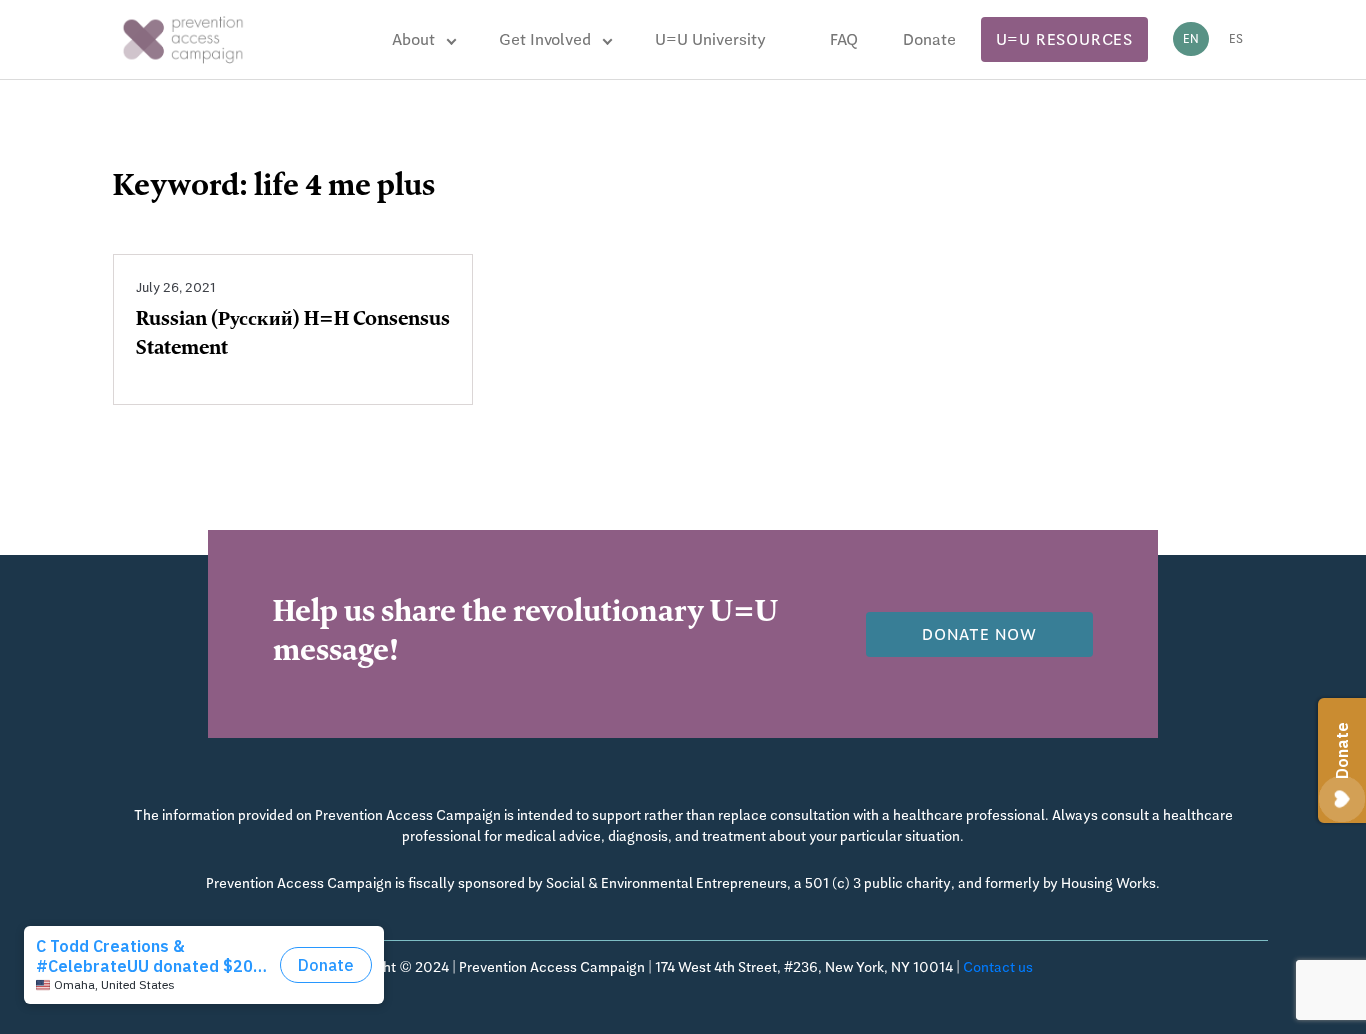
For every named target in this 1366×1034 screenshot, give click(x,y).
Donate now (979, 634)
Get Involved (545, 39)
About (413, 39)
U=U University (710, 39)
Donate (929, 39)
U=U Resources (1064, 39)
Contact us (998, 967)
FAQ (844, 39)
=======
▶ Task prompt
Pictures stay out of the answer; the rest of the listing above is returned exactly.

▶ Task result
For every named target in this 1366×1034 screenshot, give click(x,y).
Donate now (979, 634)
Get Involved (545, 39)
About (413, 39)
U=U University (710, 39)
Donate (929, 39)
U=U Resources (1064, 39)
Contact us (998, 967)
FAQ (844, 39)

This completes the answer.